Yes well I hope I got it right, tweezers and a headband magnifier ... at least the headband made it easier to read the verniers - screw pitch? I thought it was pretty good just getting it between the vernier blades. ;) It certainly looks smaller than the verniers told me, but I looked and I looked and it seemed to be sitting there clamped up correctly. Looks can be deceiving though.
 
A micrometer is going to give you a far more accurate measurement of your grub screws.

A google search for "micro set screw" brought up this manufacturer , they offer free samples of flat slot micro set screws ;-).
Thanks for your practical help, I have already found this company and they have advised that my sample screws are on the way. I am hoping that my measurement is correct - if not then it is going to be micrometer to the fore. If their price is reasonable I will stock up on screws that I often need.

It might be cheaper than buying "broken lenses" for parts and hoping that I can salvage a few screws from them. There is no guarantee that the salvaged screws will be useful in any case. I have decided that old lenses are not a good source of spare parts. They are usually in deep trouble anyway and it is doubtful that they will produce anything of value - then there is the price - broken lenses for parts can be almost as expensive as working ones.

My next and current project is on how to find supplies of the internal spacers that lenses use. It would be best to be able to make these on demand to size. I have one lens that came missing a spacer and others whose lack of proper focus makes me suspect that they also are missing spacers. Also from time to time I find that the lenses need spacer adjustment. This not only means spacer/shims of the correct internal/external dimension but also in various thicknesses.

So is it possible to regularise the size of the spacers to a few parts of varying thickness?
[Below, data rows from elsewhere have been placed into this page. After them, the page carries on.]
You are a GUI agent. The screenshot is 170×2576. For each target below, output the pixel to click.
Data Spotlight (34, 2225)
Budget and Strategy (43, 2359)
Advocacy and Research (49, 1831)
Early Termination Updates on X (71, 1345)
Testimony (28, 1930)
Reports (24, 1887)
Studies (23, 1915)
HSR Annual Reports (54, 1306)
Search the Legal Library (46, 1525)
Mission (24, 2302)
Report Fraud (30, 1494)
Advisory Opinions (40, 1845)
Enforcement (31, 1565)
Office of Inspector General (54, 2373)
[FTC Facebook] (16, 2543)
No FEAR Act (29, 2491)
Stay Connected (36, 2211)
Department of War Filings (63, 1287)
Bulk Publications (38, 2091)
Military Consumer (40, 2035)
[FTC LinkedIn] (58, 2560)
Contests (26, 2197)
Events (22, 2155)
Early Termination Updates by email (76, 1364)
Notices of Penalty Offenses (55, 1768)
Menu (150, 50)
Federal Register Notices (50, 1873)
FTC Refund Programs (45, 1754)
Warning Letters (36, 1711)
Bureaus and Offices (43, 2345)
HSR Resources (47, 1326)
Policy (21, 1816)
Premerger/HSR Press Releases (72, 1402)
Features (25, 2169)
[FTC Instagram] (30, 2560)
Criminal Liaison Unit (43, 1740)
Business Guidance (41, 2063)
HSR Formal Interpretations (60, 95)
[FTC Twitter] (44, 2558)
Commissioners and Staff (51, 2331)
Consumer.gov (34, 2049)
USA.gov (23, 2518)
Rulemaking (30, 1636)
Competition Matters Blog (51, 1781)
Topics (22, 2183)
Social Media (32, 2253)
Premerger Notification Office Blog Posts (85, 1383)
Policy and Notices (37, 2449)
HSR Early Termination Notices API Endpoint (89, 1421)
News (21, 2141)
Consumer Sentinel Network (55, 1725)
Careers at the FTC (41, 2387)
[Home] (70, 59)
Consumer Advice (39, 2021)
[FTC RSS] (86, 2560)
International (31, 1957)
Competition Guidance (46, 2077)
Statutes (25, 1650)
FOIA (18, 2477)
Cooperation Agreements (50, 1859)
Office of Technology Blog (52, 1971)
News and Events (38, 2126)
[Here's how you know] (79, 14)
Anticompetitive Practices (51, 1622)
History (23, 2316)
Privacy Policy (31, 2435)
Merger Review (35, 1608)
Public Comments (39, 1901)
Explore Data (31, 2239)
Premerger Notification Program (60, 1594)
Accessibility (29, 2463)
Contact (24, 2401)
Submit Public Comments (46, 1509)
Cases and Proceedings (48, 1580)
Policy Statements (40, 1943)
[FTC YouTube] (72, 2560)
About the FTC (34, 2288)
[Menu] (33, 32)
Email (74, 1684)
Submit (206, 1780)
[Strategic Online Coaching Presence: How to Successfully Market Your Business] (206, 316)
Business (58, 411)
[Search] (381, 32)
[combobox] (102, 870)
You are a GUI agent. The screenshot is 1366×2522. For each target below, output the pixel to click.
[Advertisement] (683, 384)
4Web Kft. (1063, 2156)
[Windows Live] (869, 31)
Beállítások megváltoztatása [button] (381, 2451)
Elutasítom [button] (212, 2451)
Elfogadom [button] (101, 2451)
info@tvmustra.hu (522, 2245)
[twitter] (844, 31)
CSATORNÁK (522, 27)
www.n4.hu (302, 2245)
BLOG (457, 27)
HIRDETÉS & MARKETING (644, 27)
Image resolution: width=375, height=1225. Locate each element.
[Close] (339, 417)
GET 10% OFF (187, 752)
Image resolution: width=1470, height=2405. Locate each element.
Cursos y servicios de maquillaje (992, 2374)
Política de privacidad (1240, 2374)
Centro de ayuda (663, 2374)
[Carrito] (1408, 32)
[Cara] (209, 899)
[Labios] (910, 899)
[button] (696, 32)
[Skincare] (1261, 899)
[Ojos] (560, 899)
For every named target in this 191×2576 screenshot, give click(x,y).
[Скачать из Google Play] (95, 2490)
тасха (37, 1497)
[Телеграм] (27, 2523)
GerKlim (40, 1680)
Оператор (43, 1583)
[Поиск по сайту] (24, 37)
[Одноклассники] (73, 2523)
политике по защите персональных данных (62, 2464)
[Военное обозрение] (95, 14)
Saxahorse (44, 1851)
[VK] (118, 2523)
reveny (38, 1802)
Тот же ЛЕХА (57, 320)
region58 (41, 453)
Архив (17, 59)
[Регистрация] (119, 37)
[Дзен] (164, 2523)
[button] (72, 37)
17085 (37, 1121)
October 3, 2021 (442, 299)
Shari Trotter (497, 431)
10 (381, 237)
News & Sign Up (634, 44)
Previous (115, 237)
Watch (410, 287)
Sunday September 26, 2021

Or is it going to be a case of punch your own from stock? Then appropriate size dies are needed. Thicker spacers might be cut from tube stock on a metal lathe provided tube of the correct dimensions can be found. But more probably the spacers are good candidates for printing on a 3D printer.

These are rhetorical "talking to myself" musings. I will work something out, but comments from others who have been down this track are welcome.